Васюков послушно зажмурился и начал считать.

Он слышал, как хозяин прошел в соседнюю комнату и позвал:

«Фердинанд, ну пойдем, познакомишься, не стесняйся…»

Васюков честно досчитал до десяти и открыл глаза. Крик ужаса застрял в горле: рядом с улыбающимся Эрнестом стоял… пингвин.

— Знакомьтесь, Владимир, это большой королевский пингвин, зовут его Фердинанд. Он наш антарктический гость. Он у нас уже почти полгода. Жалко будет с ним расставаться, завтра опять в экспедицию, а ухаживать некому, придется отдать в зоопарк…

Васюков с лицом статуи с острова Пасхи смотрел то на биолога, то на пингвина.

— Господи, да вы не бойтесь, я уверен, вы с ним подружитесь, я сейчас… — он вернулся на кухню и принес замороженную мойву, — ну смелее, дайте ему!

Васюков протянул рыбку, и пингвин аккуратно взял её клювом.

— Елки-палки, мы даже за знакомство не выпили! У меня же от прошлой экспедиции «Наполеон» остался, французы подарили, — распахнув глобус, биолог достал три стаканчика и пузатую бутылку «Наполеона».

Поймав дикий взгляд Васюкова, Эрнест произнес: «Фердинанду чисто символически».

Сначала они выпили за знакомство, потом за хороших соседей, за Антарктику, потом покурили хороший трубочный голландский табак. Васюков посмотрел на часы, стрелки клонило к десяти. Нетвердой походкой он направился к двери.

— Спасибо, мне пора…

Подымаясь наверх, Васюков мучительно пытался вспомнить, зачем же он все-таки выходил, но в голове почему-то вертелась обида на Фердинанда, так как он один сожрал почти всю банку рижских шпрот, предназначенную на закусь.

Толкнув дверь, Васюков отметил, что свет в коридоре выключен, он осторожно заглянул в зал и увидел заплаканную жену с телефонной трубкой.

— Где ты был, сволочь!

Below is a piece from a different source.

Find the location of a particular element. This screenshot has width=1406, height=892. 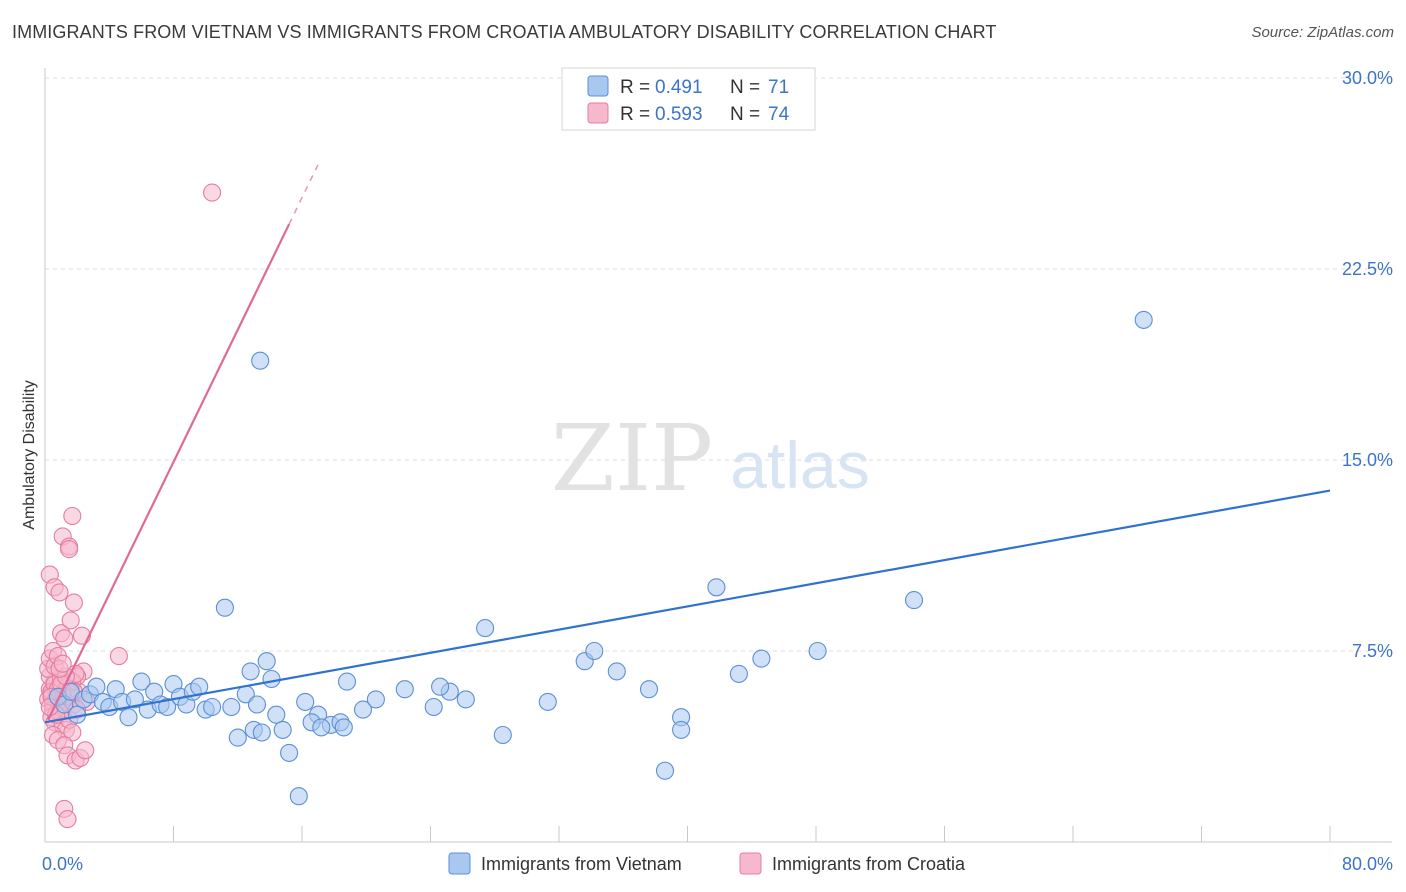

legend-n-value-croatia: 74 is located at coordinates (779, 114).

Я все морги обзвонила… — причитала Люся и вдруг, учуяв давно забытый запах, приказала: — А ну дыхни, гад!

— Ну, чё ты, прямо, — начал виновато канючить Васюков, — ну посидели немножко втроем, выпили за дружбу: я, Эрнест и Фердинанд…

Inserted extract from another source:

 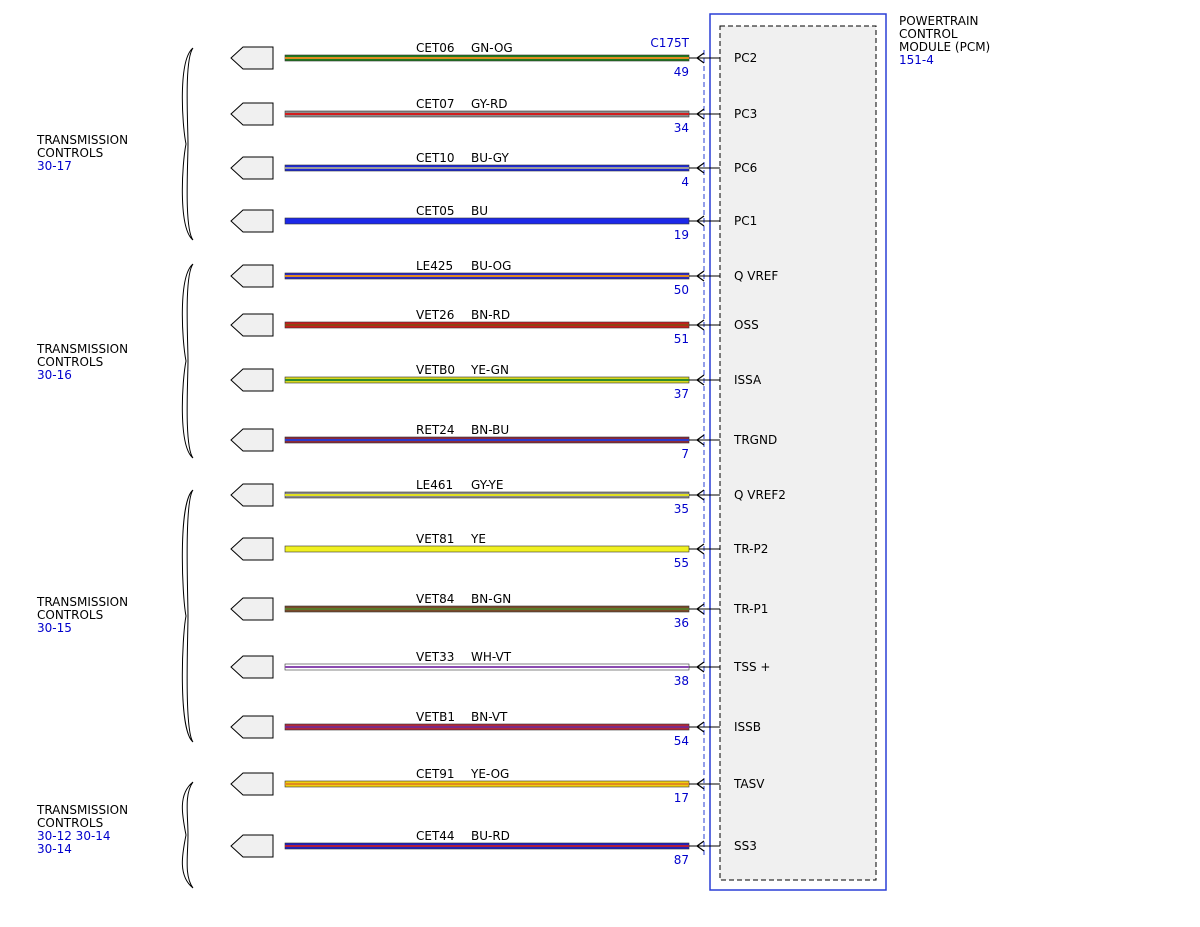 I want to click on pin-signal-label: Q VREF, so click(x=756, y=276).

— Что это за Фердинанд такой?

— Пингвин, ну который раньше был в розовых тапочках, он завтра в зоопарк уезжает, а Эрнест в экспедицию…

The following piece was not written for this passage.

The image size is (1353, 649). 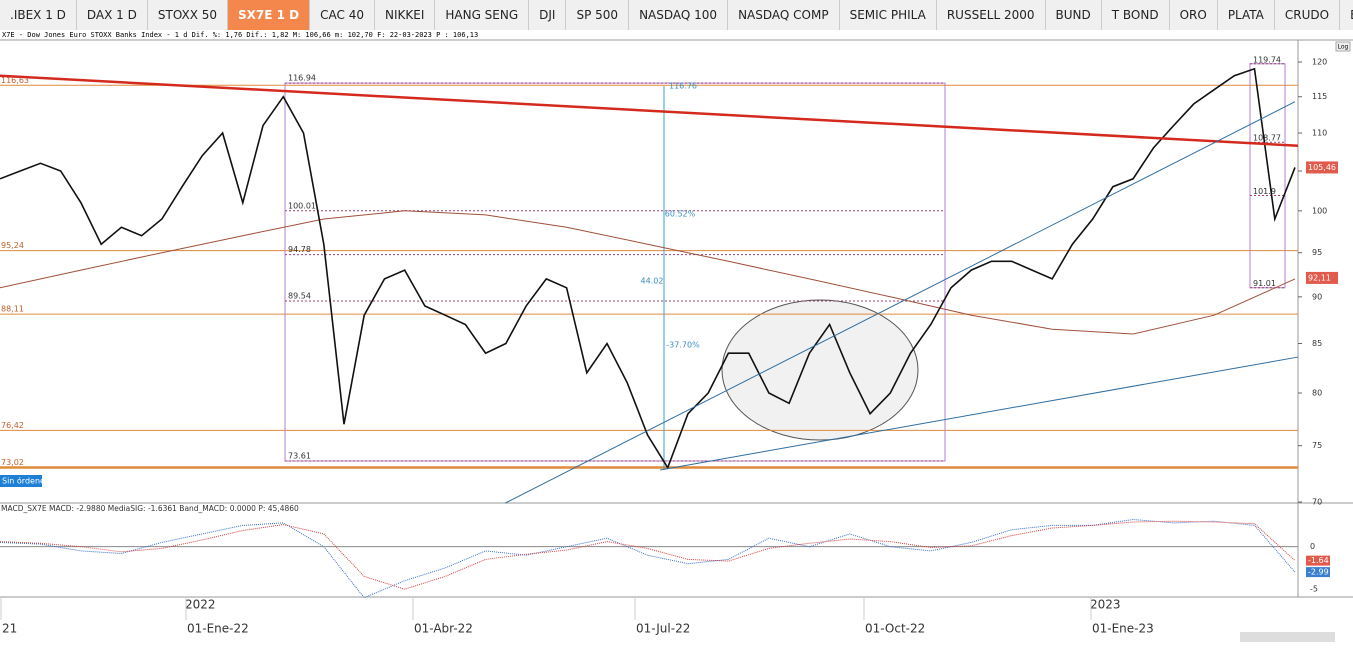 What do you see at coordinates (12, 426) in the screenshot?
I see `level-label: 76,42` at bounding box center [12, 426].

— Та-а-к, с пингвином, значит, пил, — вынесла вердикт жена.

— Не! — радостно сообщил Васюков, — мы ему только «Наполеоном» клюв смочили.

Люся уже механически набрала «03» и попросила прислать «девятку», как учил Карл Ильич, объяснив, что у мужа «белая горячка».

Через пятнадцать минут жена с притихшим Васюковым вошли в приемный покой, где их встретил Сергей Витальевич и, подмигнув, заговорщически спросил:

— Ну, кого вы на этот раз у себя в подъезде встретили — жирафа, белого медведя или просто Чебурашку?

— Никаких Чебурашек не было, — обиделся Васюков. — Просто посидели, выпили немножко — я, Эрнест и Фердинанд…

— Простите, а Эрнест был с бородой, в свитере и трубку курит?

— Точно, а откуда Вы знаете?

— Да так, — уклончиво сказал доктор, — книжки почитываю иногда. А Фердинанд, часом, не эрцгерцог?

— А вот и не угадали, он просто королевских кровей.

— Пожилой такой мужчина, — уточнил доктор.

— Нет, это не мужчина, — произнес Васюков.

— Женщина? — удивленно вскинув брови, переспросил Сергей Витальевич.

— Пингвин, — радостно выдохнул Васюков ну тот самый, который раньше был в тапочках…

— Стало быть, симптомы вернулись, — горько констатировал врач. — Ну что, Папанин, на этот раз будем избавляться от пингвинов по-взрослому, раз и навсегда, — и, подняв трубку, произнёс: “ Зураба с Колей в приемный покой».